Designing a microbial factory suited for plant chloroplast-derived enzymes to efficiently and green synthesize natural products: capsanthin and capsorubin as examples.

Specific cellular microenvironment, multi-enzyme complex and expensive essential cofactor make the biological manufacturing of plant chloroplast natural products (PCNPs) extremely challenging. The above difficulties have hampered the biosynthesis of capsanthin and capsorubin in the past 30 years. Here, we take capsanthin and capsorubin as examples to design an innovative microbial factory to promote the heterologous synthesis of PCPNs. Our main strategy is mimicking the microenvironment of chloroplasts in microbial factory.
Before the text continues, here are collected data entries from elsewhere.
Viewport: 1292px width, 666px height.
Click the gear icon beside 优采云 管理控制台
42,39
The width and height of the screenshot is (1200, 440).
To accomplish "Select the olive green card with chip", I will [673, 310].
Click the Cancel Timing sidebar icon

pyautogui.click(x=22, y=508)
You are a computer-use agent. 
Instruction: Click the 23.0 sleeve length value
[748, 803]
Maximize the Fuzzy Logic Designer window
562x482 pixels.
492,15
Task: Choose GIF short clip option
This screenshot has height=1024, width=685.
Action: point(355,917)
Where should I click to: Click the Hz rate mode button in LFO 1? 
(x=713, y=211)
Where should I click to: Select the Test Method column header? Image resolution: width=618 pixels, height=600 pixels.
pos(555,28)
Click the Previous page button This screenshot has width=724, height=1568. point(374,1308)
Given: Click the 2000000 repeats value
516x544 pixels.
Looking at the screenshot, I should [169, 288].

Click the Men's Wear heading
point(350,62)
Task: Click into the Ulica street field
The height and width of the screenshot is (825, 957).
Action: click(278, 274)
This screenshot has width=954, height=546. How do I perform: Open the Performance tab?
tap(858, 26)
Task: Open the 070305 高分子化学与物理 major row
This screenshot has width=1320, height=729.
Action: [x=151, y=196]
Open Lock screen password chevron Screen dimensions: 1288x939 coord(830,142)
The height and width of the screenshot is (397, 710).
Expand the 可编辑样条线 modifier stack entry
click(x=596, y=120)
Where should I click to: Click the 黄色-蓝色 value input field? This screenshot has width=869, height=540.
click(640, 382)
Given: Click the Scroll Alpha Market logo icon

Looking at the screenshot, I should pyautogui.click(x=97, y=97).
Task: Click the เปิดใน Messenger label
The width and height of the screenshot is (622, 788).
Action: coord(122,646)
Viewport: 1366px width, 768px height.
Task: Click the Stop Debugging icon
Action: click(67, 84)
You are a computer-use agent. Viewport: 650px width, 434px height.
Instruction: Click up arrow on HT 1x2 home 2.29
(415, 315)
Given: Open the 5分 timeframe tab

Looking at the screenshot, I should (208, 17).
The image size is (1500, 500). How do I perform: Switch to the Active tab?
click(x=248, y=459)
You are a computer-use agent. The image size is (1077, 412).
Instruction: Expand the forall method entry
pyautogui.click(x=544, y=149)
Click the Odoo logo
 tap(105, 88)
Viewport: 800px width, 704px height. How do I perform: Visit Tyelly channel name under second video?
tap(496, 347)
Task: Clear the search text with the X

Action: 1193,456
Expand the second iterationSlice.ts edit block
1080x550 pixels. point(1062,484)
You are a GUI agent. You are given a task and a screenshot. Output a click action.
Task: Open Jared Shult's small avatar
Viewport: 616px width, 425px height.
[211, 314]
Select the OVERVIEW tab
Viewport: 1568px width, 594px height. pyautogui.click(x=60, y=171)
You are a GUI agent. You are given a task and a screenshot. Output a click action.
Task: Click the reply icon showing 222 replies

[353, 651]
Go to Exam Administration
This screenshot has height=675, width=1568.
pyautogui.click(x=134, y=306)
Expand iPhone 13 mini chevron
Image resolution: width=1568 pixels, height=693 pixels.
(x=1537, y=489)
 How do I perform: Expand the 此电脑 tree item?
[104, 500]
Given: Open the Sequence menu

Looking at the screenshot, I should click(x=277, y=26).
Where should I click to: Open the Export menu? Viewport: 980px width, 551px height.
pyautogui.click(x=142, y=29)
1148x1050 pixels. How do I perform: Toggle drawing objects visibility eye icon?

First, accumulation of violaxanthin, which is the key precursor, was increased by 587.9%, through introducing oxidative microenvironment and thioredoxin. The initial capsanthin-producing strain with 0.28 mg g-1 DCW were obtained by introducing capsanthin/capsorubin synthase (CCS). Subsequently, chloroplast-derived chaperones Cpn60α, Cpn60β and Cpn20 created a folding-promoting microenvironment for CCS. At the same time, by imitating the quasi-natural CCS, an artificial homotrimer was constructed and obtained 5.15 mg g-1 DCW capsanthin, and 1.62 mg g-1 DCW capsorubin. Finally, sufficient FADH2 was provided for CCS by feeding 20 mM formate. This process was realized by the continuous catalysis of formate dehydrogenase and flavin reductase. The engineered strain accumulated 6.77 mg g-1 DCW of capsanthin and 2.18 mg g-1 DCW of capsorubin. Compared with the initial strain, the yield of capsanthin was increased by 24.18 times, and 13.54 times of the highest yield reported so far. Artificially designed microbial cell factory and low-cost cofactor supply methods are in line with the current sustainable and green wave of biochemicals. This work not only provides a platform strain for low-cost and sustainable biosynthesis, but also provides a paradigm for heterologous expression of chloroplast-derived enzymes.